The highway hummed beside them. A truck roared past, shaking the guardrail, and Noah didn't flinch. Greg's edges rippled in the displaced air and he pressed his hands against his thighs to keep them solid.
“I want to protect him,” Greg said quietly. “I want more time with him.”
There it was. The raw, stupid, terrifying truth.
Greg wanted to go back to the motel. He wanted to sit across from Dustin at a restaurant and watch him explain what a taco was. He wanted to exist in the same space as someone who made him feel like existing was worth the effort.
Noah studied him for a moment. Then he smiled.
“Good.” He held out the clipboard.
Greg took it. The moment his fingers closed around it, he felt more solid. The anchor caught and held, pulling him back into definition, his edges sharpening, his hands going opaque. The relief was so sudden and so total that his knees almost buckled.
He stood there clutching the clipboard to his chest with both hands, breathing hard, solid.
“Thank you,” he managed.
“Don't thank me yet.” Noah slid off the guardrail and stood. “You said you want to find out what's protecting your mortal. I think you've been looking in the wrong place.”
Greg frowned. “What do you mean?”
“Dustin wasn't the only person who made unwise decisions in the wake of Tyler's death.”
“What? Who else?”
“That's for you to find out, but I'm sure you will.” Noah straightened his bow tie.
Greg's mind was racing. Who was Noah, and who was he talking about? Who was protecting Dustin?
He had a sudden idea.
Could it be—?
Before Greg could voice his question, Noah was gone.
He'd vanished just as suddenly as he'd appeared, leaving Greg behind with his clipboard, staring at the empty stretch of guardrail where a man with a rubber duck bow tie had been standing three seconds ago.
Greg lifted his clipboard to glance at his messages. He had three of them from Morrith. All were written in caps-lock.

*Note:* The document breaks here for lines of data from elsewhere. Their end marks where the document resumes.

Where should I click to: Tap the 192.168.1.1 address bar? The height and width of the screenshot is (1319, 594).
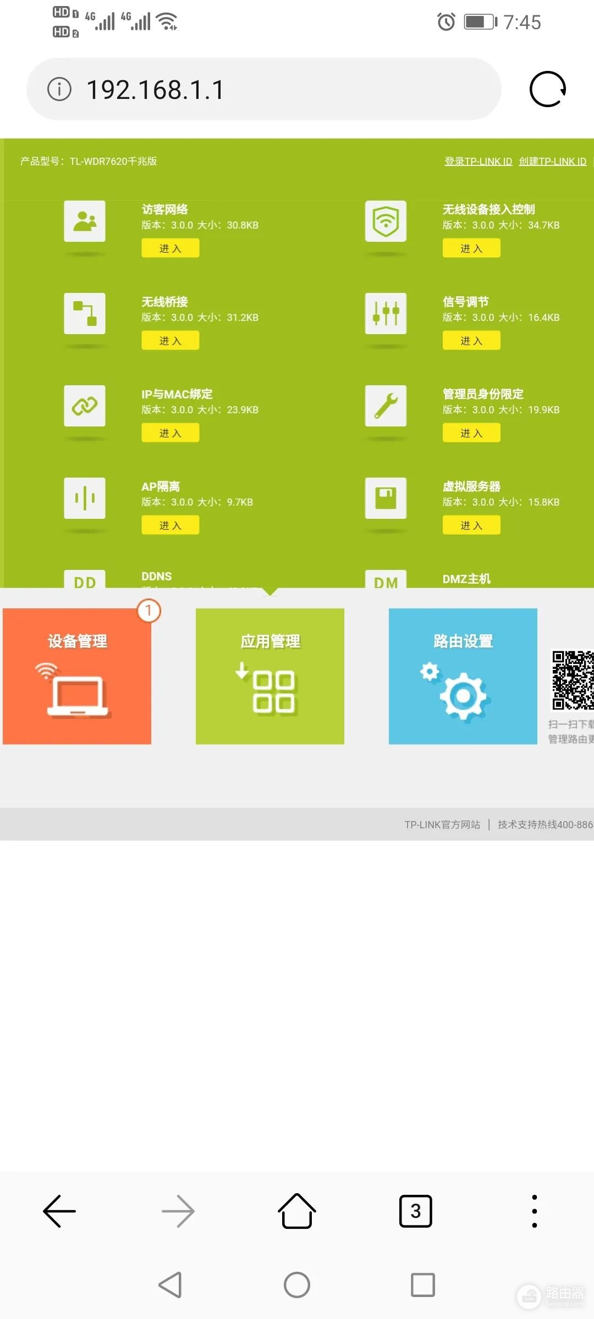coord(264,89)
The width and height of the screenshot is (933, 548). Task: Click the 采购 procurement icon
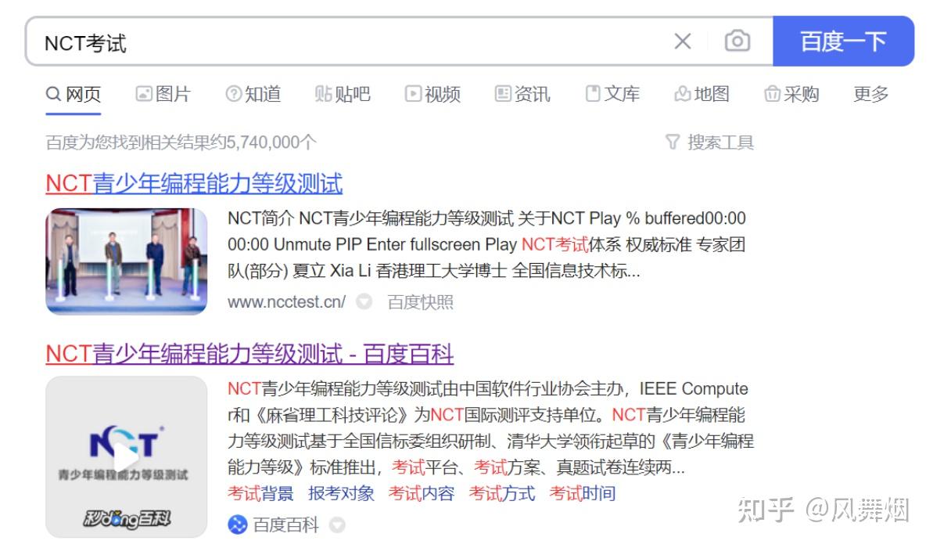coord(773,94)
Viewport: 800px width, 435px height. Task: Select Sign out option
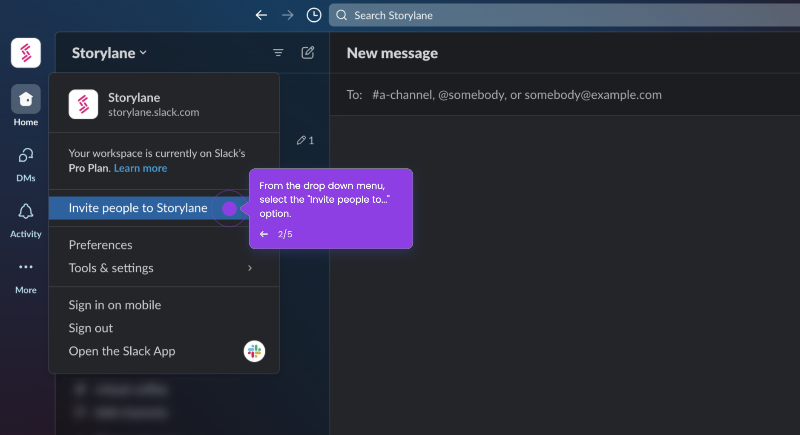[91, 328]
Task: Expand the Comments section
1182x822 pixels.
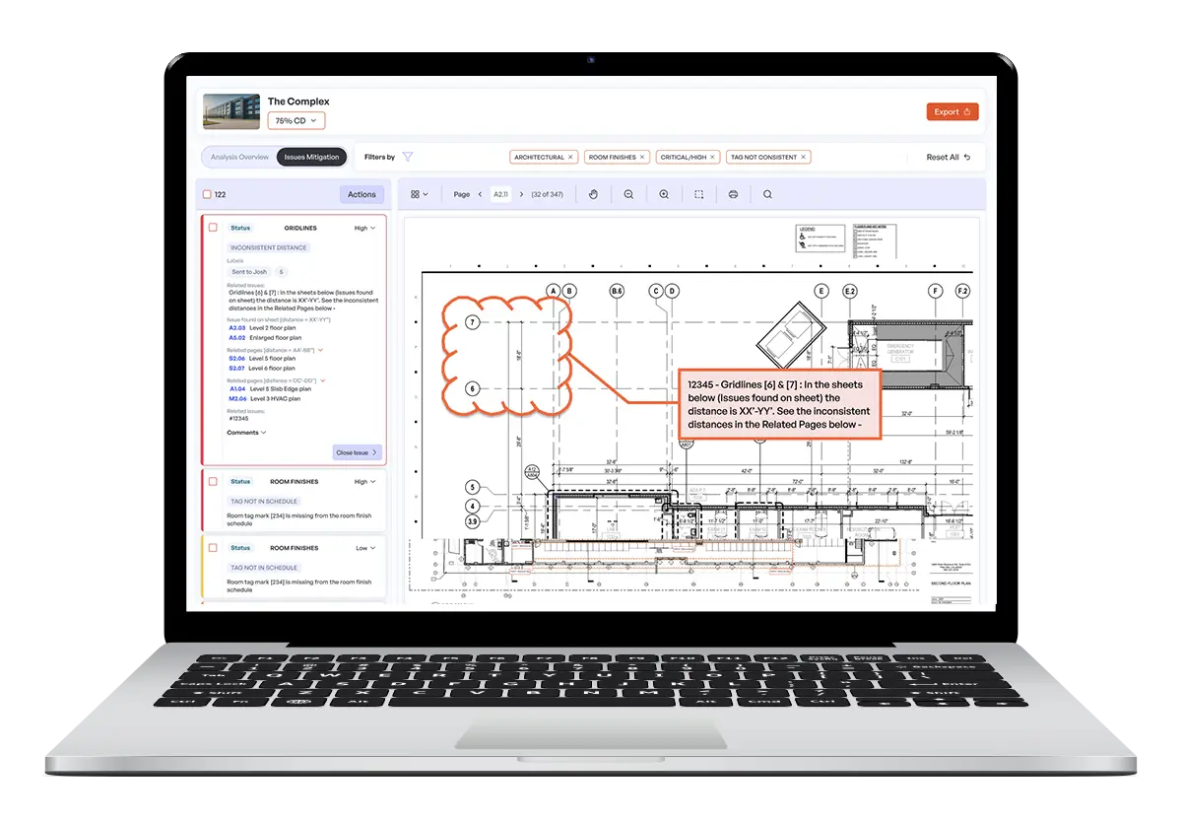Action: point(246,433)
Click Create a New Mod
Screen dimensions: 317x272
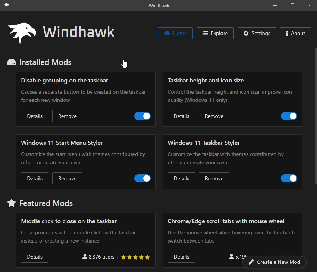274,262
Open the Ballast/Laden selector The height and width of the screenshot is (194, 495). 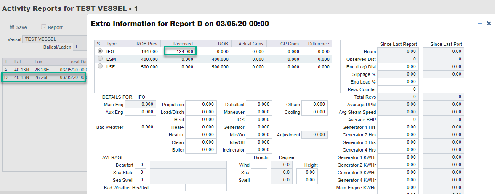coord(80,47)
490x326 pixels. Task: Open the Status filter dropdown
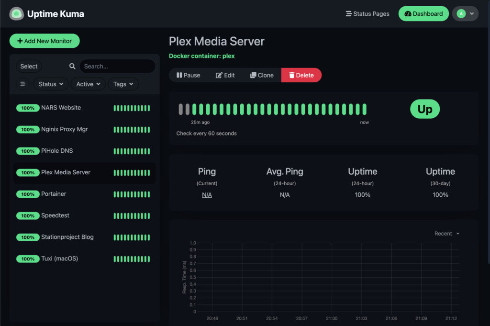coord(50,84)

He should probably read them.
Probably.
Or maybe he should just get back to Dustin.
He started ambling back toward the gas station.
He didn't make it far before he saw a figure approach.
Valerie was walking along the highway shoulder, picking her way through the gravel with an expression of deep personal offense at the terrain.
“There you are.” She crossed her arms, looking approximately as irritated as the last time she'd been sent to fetch him.
“You were looking for me?” Greg asked.
Valerie's face was taken over by a look of full exasperation. “Was I—of course I was looking for you!”
“Sorry,” Greg said, resisting the urge to scratch the back of his neck. “I was having a chat with a man named Noah. He had my clipboard.”
“A man named Noah?”
“He was wearing a bow tie with ducks on it.”
“Naturally.” She didn't ask follow-up questions about Noah, which was either a sign that she knew exactly who he was talking about or that she'd given up on any of this making sense. “Morrith is about to pop a vein. I've been covering for you since yesterday.”
“You have? I'm sorry.”
“You should be. I told him you were conducting essential fieldwork in an undisclosed location. He asked what kind of fieldwork. I said classified. He asked by whom. I said you.” She exhaled. “He didn't love that.”
“Valerie…”
“I also told him your clipboard was damaged and that's why you weren't responding to messages. Which was absolutely plausible until thirty seconds ago when you picked it up and all three of his messages showed as received.” She gave him a pointed look. “You're welcome.”
Greg didn't know what to say. She'd repeatedly lied for him to their supervisor.
“Why?” he asked.
Valerie's mouth thinned. She glanced at the highway, at the skid marks.
“Jessica Torres,” she said.
Greg went still.
“I found her.” Valerie's voice lost its edge. “Yesterday. After you left. She was confused and frightened and she kept asking if someone could call her mom.”
Greg's chest caved in. That was his fault. He should have been there.
“I guided her through,” Valerie said. “She won't be earthbound.”
The relief hit Greg so hard that his vision blurred. He pressed his hand over his eyes, under his glasses, and breathed.
Jessica wasn't stuck. She wasn't wandering the highway, confused and alone. Valerie had found her and done what Greg was supposed to do. What Greg had forgotten to do because the only thing that had existed for him in that moment was Dustin bleeding on the asphalt.
“Thank you,” he managed.
“Don't thank me. Do better.” Valerie's expression now landed somewhere between exasperation and reluctant fondness.
Was she fond of him?
When had that happened?
“So,” Valerie said before Greg could speak. “Let's talk about your fieldwork.”
“Um.”
“Specifically the fieldwork you were conducting at that motel.”
Greg closed his eyes. “How do you know about the motel?”
“I'm a very bored reaper with centuries of experience,” Valerie said by way of explanation. “And you stayed in a room that only had one bed.”
“I can explain.”
“You don't have to explain, I already understand. Just give me the details.”
“There are no details!”
“You smell like a human, Grigoreth.”
Greg wanted the highway to open up and swallow him. “Um,” he said again, intelligently.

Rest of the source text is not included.